Reading passage Start Marker

Proper stone care and maintenance begin with understanding your stone’s geological classification and composition. In this blog post, we’ll explore the different types of natural stones, their characteristics, and share some tips on how to care for and maintain your natural stone surfaces.

Geological Classifications of Natural Stone

Natural stones are generally classified into three basic geological types based on their formation processes: Sedimentary, Metamorphic, and Igneous. Additionally, stones in each category can be either Calcareous or Siliceous.

  1. Calcareous stone is composed mainly of calcium carbonate, a chemical compound commonly found in natural stone, shells, and pearls. Calcium Carbonate is sensitive to acidic solutions, so mild, non-acidic cleaners are recommended. Examples of calcareous stones include Marble and Serpentine.
  2. Siliceous stone is composed primarily of silicates, such as quartz, feldspar, and mica. As such, a siliceous stone is generally resistant to most acids found in kitchen settings. However, acidic cleaners are still not recommended as these stones may contain trace levels of minerals that are acid-sensitive. Examples of siliceous stones include Slate, Quartzite, Soapstone, and Granite.

Reading passage End Marker

» About this exercise: Extend the blog post on natural stone care above by writing what follows its entry on siliceous stone.

Record excerpts Start Marker

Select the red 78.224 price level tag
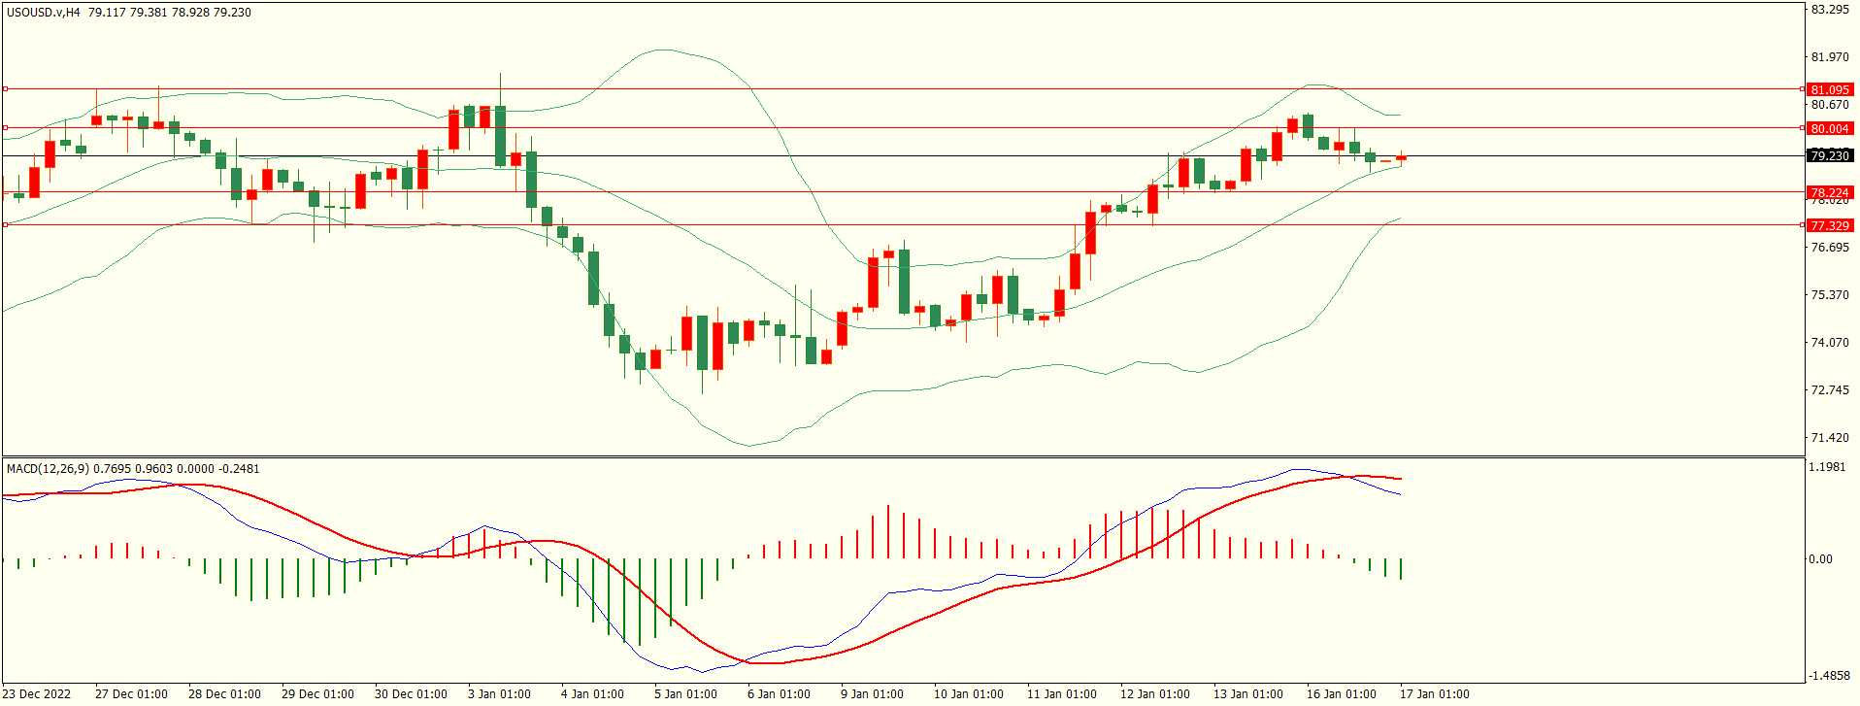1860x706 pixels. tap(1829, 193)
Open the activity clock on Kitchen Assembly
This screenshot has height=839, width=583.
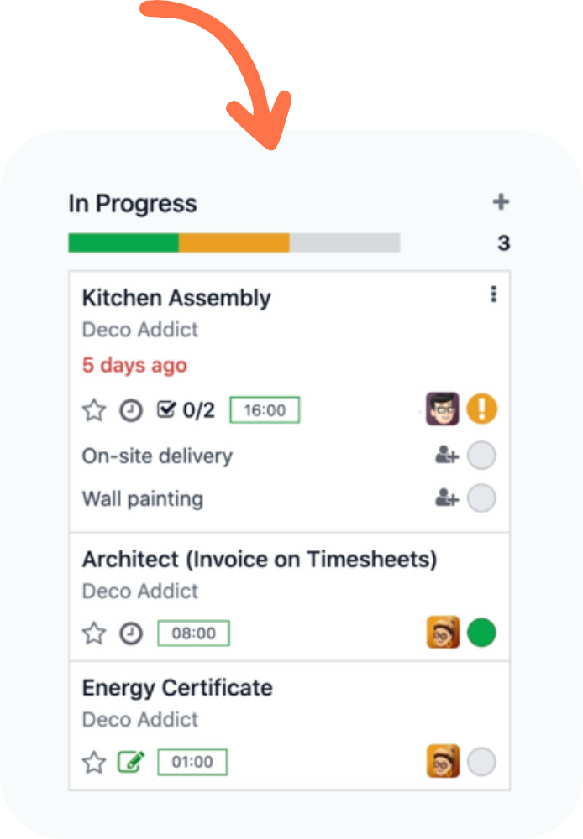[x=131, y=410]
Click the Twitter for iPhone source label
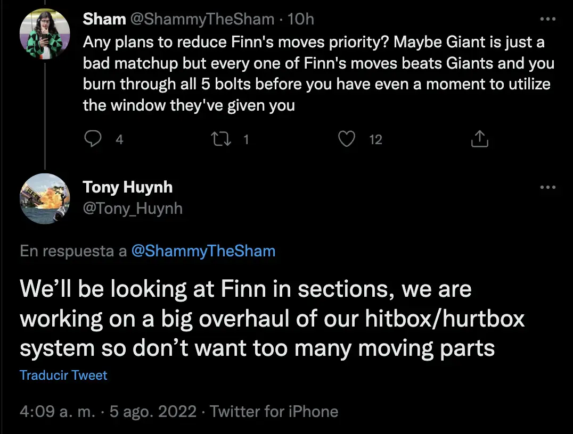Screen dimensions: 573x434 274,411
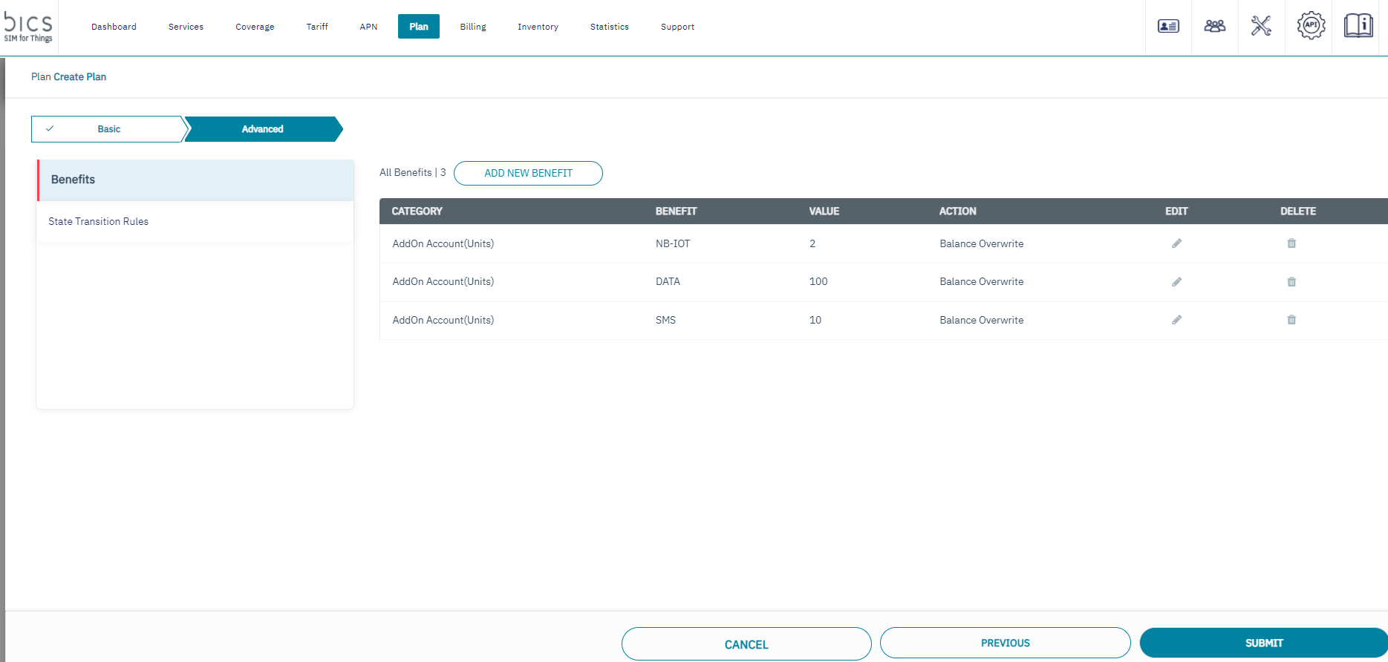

Record excerpts End Marker
Record excerpts Start Marker

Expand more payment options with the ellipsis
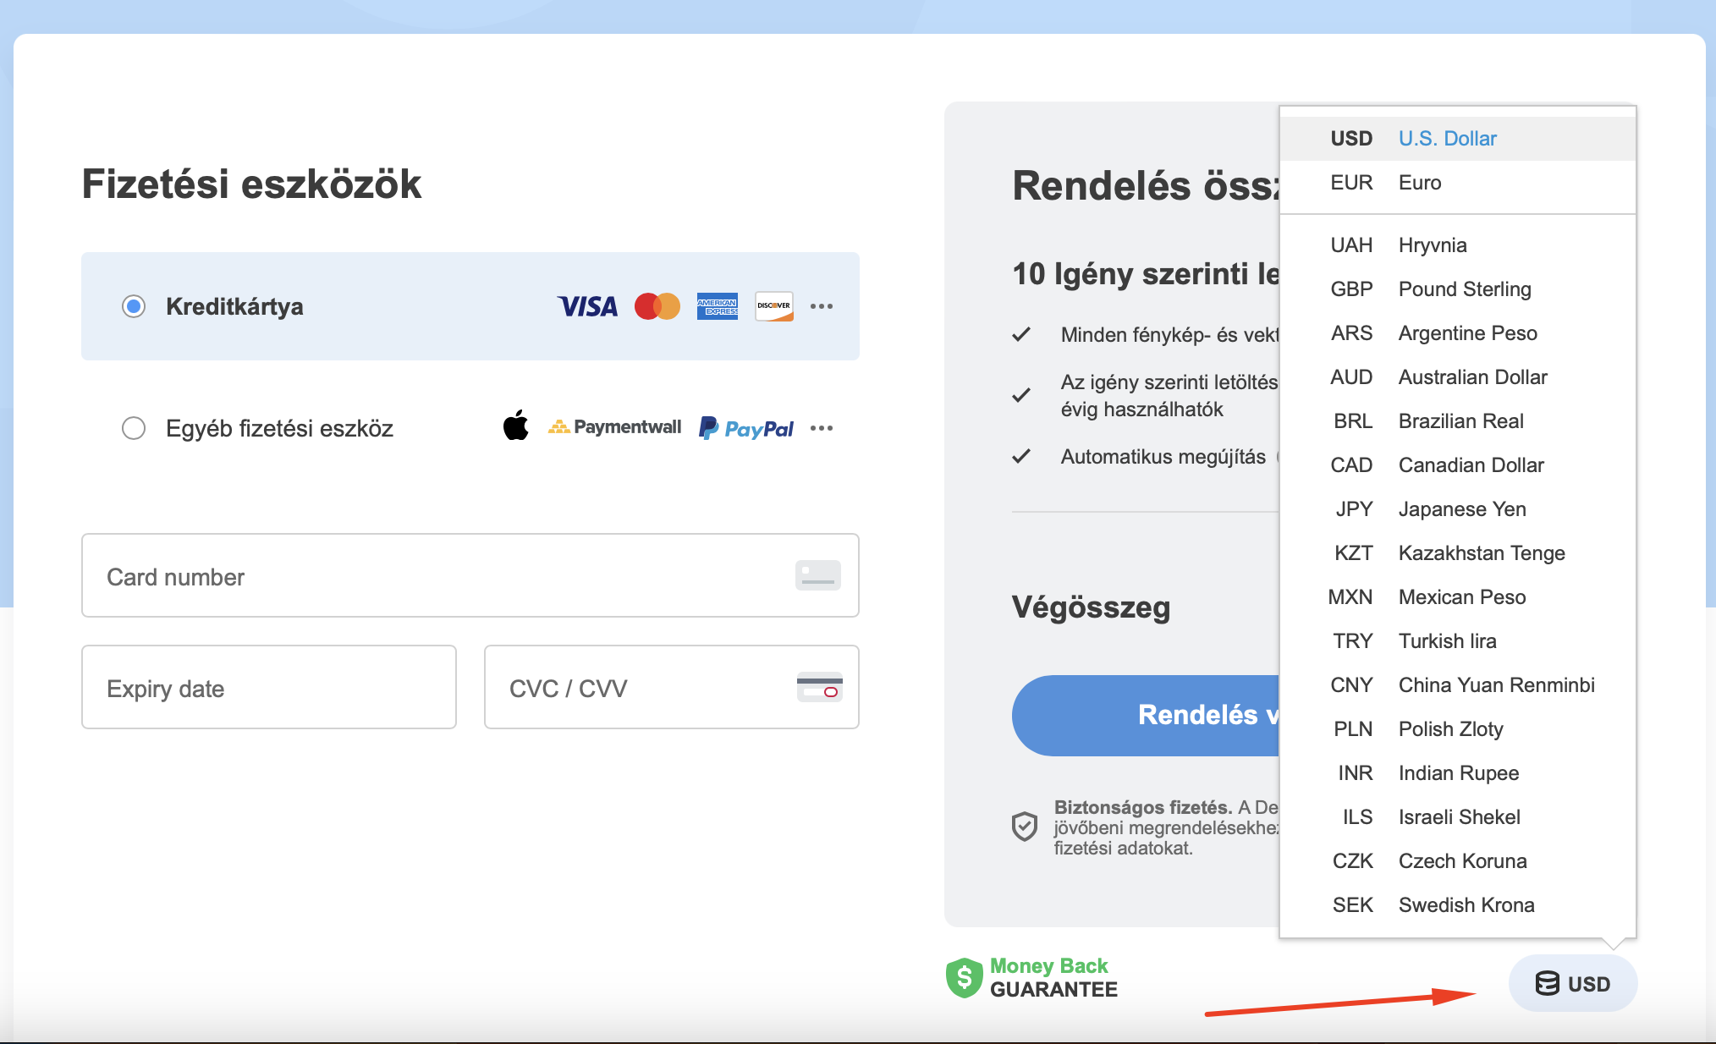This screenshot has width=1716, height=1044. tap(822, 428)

Record excerpts End Marker

» Expected output:
Natural Stone Care Tips

To get the longest life and preserve the beauty of your natural stone, follow these simple tips:

  • Coasters: Use coasters under all glasses, particularly those containing alcohol or citrus juices.
  • Trivets: While many stones can withstand heat, the use of trivets or mats is recommended.
  • Dust Mopping: Dust mop interior floors frequently using a clean, non-treated dry dust mop to prevent damage from sand, dirt, and grit.
  • Mats/Rugs: Use mats or area rugs inside and outside entrances to minimize sand, dirt, and grit that may scratch the stone floor. Ensure the underside of the mat or rug is slip-resistant.
  • Vacuum Cleaners: If used, make sure the metal or plastic attachments or wheels are not worn, as they can scratch the stone surface.
  • Spills: Blot spills with a paper towel immediately and flush the area with water and mild soap before drying the area with a soft cloth. Repeat as necessary.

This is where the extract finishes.